2. Mit deren oberen Methode speichere ich ja das gesamte Objekt mit all seinen Referenzen ab. Gibt es eine Methode, die mir hilft nur das wegzuspeichern, was sich wirklich in der Objektstruktur verändert hat, anstatt alles komplett wegzuspeichern? Ich habe von sowas mal gelesen und es soll in "Java Algorythm" beschrieben werden.


----------



## fastjack (14. Jan 2011)

zu 1: Inwieweit es sinnvoll ist, zu einem Objekt mehrere Dateien zu schreiben, weis ich nicht. Du kannst aber die Methoden, die letztendlich die De/Serialisierung übernehmen überschreiben und Deine eigenen Serialisierungen vornehmen.

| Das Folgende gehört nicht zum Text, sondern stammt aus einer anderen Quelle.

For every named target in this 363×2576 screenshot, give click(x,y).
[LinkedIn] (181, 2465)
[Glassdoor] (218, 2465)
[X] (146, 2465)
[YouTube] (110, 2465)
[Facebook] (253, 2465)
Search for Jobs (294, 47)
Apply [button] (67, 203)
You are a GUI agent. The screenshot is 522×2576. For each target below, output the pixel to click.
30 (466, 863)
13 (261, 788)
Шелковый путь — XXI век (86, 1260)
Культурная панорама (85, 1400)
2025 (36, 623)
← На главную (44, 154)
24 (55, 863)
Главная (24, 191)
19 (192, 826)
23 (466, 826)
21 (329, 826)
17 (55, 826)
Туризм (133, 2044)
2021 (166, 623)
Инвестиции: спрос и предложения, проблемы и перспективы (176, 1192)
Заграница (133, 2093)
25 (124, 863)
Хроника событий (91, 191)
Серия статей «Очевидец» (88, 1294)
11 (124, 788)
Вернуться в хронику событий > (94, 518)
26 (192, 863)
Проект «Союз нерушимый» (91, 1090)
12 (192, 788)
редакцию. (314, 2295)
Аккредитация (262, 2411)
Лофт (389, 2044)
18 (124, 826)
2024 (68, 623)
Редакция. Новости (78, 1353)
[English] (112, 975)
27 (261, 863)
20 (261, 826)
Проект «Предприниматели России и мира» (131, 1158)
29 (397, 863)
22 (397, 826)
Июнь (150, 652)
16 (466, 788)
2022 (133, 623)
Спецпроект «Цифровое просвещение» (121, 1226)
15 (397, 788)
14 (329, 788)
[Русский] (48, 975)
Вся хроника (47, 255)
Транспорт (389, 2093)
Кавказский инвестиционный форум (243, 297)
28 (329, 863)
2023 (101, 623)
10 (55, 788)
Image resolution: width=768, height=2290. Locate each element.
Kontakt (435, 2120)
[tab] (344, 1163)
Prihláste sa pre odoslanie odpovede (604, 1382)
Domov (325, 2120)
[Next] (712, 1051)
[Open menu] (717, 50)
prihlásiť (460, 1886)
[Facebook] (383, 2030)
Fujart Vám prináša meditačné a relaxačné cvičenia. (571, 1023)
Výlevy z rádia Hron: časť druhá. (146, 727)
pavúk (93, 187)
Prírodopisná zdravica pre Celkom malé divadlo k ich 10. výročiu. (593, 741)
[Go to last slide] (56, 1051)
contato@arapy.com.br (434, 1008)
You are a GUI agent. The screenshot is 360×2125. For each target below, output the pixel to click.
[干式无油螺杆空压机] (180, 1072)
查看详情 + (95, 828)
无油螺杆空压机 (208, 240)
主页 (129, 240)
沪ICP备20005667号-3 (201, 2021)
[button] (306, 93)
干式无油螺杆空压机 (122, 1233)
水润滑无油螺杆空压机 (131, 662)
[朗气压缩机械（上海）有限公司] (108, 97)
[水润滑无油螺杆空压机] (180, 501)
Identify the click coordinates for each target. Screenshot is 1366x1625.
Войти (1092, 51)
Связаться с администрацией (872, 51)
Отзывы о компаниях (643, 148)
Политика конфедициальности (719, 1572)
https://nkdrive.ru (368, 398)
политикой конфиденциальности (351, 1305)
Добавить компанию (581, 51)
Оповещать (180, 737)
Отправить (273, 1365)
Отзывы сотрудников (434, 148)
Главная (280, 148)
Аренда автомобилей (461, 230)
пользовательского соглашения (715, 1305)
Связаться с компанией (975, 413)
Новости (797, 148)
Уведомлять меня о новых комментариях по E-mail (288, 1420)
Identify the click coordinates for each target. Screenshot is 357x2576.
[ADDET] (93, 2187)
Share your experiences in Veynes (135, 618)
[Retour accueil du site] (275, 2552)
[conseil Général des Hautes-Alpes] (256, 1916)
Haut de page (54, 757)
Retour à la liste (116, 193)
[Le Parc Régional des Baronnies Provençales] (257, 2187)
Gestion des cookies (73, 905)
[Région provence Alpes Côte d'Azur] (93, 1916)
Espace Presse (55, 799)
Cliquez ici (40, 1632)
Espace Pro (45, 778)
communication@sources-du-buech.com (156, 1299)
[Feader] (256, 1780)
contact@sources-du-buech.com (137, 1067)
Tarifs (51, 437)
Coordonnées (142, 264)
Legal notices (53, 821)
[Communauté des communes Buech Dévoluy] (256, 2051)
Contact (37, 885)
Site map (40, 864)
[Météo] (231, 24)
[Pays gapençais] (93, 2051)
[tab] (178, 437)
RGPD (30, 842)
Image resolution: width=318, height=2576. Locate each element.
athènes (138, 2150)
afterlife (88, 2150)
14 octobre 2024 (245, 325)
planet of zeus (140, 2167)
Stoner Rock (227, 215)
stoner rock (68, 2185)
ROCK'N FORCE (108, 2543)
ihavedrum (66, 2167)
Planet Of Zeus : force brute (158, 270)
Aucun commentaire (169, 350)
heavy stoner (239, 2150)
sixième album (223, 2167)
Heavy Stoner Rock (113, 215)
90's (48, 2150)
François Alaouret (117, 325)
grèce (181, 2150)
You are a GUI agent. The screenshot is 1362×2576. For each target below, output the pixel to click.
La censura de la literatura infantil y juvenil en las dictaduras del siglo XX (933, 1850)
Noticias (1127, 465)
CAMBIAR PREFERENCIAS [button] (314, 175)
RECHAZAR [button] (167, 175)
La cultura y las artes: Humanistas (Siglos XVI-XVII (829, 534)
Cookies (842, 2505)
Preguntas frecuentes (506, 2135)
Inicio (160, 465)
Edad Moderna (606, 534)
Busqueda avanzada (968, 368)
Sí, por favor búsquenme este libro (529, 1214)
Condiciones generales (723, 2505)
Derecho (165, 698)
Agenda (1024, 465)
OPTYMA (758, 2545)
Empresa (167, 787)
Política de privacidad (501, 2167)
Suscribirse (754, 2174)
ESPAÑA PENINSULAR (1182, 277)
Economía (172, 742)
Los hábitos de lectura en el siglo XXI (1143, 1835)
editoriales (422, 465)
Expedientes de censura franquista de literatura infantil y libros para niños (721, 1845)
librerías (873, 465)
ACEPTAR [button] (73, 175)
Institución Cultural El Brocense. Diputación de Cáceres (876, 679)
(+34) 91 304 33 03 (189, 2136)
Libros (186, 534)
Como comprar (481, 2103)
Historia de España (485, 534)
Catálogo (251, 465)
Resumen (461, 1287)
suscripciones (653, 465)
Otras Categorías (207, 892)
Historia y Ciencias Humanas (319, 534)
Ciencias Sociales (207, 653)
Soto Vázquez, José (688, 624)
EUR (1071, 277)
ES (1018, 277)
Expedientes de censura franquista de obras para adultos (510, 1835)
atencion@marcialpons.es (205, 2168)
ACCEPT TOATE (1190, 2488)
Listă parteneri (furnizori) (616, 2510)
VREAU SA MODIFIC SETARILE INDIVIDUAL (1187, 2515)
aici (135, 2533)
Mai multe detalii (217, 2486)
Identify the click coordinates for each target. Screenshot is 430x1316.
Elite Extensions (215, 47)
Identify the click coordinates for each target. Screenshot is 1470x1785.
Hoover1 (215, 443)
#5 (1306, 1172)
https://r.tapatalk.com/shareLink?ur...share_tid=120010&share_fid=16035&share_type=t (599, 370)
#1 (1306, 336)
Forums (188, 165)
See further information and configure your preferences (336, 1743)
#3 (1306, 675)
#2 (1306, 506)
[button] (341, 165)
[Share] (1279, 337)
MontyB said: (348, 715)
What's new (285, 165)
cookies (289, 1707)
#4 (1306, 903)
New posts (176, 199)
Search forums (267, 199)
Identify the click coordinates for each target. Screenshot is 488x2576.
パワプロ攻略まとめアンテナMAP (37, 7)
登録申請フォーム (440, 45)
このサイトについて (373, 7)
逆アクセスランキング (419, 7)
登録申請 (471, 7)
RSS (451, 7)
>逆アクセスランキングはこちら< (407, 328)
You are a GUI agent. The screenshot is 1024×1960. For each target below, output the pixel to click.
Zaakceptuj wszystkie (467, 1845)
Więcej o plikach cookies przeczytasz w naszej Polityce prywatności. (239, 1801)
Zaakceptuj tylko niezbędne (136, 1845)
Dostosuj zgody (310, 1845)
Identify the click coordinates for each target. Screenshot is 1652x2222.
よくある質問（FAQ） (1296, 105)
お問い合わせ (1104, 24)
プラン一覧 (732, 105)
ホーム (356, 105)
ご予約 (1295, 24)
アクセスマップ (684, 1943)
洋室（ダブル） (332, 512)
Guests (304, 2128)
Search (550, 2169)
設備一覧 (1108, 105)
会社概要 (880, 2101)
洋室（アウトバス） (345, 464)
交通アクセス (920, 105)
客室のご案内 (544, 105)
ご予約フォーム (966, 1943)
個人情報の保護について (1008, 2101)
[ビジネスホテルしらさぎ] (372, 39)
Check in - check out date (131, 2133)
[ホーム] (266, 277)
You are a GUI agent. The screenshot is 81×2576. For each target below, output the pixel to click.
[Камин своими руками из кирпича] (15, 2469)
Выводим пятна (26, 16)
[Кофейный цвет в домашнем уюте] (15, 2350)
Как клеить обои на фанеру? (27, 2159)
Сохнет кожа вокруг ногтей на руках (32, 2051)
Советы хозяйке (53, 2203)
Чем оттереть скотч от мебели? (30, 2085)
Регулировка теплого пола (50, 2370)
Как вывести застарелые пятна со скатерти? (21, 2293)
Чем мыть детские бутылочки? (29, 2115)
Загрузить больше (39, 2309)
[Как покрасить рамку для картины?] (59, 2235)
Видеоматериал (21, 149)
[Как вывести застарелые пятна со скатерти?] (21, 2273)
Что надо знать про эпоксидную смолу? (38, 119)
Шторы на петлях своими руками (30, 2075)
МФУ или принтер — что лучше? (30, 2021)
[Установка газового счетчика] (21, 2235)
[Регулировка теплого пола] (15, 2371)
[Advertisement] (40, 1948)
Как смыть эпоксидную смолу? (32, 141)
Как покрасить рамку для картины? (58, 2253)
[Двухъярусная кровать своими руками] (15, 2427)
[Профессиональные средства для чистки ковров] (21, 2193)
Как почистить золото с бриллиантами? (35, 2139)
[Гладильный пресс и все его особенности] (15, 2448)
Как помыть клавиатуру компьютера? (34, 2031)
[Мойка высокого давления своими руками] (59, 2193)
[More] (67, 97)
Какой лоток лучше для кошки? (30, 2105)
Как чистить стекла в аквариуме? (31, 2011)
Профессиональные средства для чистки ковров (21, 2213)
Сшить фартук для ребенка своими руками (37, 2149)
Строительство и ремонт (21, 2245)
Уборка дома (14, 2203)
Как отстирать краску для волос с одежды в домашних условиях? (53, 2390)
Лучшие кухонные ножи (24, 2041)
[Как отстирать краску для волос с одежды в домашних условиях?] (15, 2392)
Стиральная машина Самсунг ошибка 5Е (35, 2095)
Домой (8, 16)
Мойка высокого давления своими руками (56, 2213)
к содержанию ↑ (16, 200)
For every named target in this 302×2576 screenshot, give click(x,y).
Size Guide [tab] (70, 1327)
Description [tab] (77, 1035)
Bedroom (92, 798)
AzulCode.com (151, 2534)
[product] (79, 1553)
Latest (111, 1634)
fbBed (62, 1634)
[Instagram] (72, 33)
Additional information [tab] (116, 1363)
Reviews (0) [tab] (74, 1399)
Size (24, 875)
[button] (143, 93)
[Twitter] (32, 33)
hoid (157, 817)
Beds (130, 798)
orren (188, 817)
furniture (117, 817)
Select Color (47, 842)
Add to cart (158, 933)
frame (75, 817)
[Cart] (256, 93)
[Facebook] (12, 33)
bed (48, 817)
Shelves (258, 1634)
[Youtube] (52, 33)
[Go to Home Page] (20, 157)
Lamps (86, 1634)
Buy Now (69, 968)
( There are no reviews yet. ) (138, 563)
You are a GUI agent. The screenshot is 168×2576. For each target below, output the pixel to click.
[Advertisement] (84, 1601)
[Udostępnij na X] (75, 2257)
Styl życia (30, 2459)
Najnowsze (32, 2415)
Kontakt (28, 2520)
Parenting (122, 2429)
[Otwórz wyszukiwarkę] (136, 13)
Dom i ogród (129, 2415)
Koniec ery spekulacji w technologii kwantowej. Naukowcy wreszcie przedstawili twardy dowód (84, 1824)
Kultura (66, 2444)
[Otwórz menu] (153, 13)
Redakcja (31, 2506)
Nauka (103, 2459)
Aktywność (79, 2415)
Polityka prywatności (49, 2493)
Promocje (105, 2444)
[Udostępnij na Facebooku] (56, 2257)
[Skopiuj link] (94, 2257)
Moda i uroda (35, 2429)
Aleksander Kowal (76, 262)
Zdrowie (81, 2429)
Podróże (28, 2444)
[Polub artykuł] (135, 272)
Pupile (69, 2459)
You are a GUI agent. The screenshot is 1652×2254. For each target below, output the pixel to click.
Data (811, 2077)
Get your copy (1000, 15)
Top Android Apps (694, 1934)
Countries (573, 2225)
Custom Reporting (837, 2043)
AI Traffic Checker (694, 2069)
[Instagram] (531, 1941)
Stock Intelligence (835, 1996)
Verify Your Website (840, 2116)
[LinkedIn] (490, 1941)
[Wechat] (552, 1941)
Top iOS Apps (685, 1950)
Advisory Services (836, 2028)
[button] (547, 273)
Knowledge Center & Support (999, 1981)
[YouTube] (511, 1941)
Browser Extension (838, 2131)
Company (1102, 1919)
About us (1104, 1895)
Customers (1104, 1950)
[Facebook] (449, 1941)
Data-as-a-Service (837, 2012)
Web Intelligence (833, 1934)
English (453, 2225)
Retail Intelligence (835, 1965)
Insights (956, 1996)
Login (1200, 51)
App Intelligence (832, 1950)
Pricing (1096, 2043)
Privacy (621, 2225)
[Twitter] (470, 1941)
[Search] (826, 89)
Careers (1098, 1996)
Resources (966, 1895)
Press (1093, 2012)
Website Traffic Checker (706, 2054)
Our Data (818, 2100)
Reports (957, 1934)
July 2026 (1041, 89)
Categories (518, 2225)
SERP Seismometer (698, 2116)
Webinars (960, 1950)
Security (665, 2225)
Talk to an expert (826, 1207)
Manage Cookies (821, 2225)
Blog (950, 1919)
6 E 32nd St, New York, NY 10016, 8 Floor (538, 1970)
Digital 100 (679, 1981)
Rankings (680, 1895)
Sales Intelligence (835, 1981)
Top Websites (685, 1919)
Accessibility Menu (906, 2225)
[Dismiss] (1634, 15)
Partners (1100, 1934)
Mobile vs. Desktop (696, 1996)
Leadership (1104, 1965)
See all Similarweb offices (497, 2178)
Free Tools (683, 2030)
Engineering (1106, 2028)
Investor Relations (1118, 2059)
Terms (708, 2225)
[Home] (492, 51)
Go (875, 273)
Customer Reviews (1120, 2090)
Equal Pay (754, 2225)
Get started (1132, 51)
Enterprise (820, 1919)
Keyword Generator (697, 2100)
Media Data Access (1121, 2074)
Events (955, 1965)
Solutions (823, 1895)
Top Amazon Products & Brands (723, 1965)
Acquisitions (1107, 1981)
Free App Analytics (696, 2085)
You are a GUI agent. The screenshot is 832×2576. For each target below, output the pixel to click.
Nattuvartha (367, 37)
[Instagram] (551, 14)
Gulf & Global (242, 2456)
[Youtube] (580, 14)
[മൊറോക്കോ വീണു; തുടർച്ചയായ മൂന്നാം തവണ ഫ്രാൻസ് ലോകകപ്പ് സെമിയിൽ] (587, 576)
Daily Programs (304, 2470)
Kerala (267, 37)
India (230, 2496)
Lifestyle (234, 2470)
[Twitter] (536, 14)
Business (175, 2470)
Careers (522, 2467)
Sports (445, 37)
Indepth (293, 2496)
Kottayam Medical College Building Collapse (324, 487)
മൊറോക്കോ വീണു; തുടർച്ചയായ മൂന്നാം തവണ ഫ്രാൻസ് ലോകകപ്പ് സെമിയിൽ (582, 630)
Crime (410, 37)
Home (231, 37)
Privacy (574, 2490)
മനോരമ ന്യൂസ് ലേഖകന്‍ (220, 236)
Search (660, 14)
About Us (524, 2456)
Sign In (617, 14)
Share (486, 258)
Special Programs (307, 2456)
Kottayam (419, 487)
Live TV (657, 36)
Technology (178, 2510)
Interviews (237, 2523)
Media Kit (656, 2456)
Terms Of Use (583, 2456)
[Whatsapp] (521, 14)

zu 2: Bei der Serialisierung wird ja der ganze Objektzustand gespeichert, um ihn dann in einem frischen System wieder komplett herstellen zu können. Wenn Du nur Änderungen der Zustände speichern willst, dann Änderungen zu was, zu Zustand 1, 2, 3 oder 15? Wenn Du nur "schlankere" Dateien erzeugen willst, dann geht es wie bei 1)


----------



## Rudolf (14. Jan 2011)

Was heißt hier Zustände? Ich will keine ganzen Zustände wegspeichern, sondern nur Änderungen wegspeichern, die wirklich gemacht worden sind. Wenn keine Datei existiert, soll die ganze Objektstruktur abgespeichert werden. Wenn eine Datei existiert und ein Zustand der Objektstruktur bereits weggespeichert wude, und eine Änderung in der Objektstruktur gemacht wurde, soll nur der Teil der Änderung in der Datei verändert bzw aktualisiert werden und der Rest nicht.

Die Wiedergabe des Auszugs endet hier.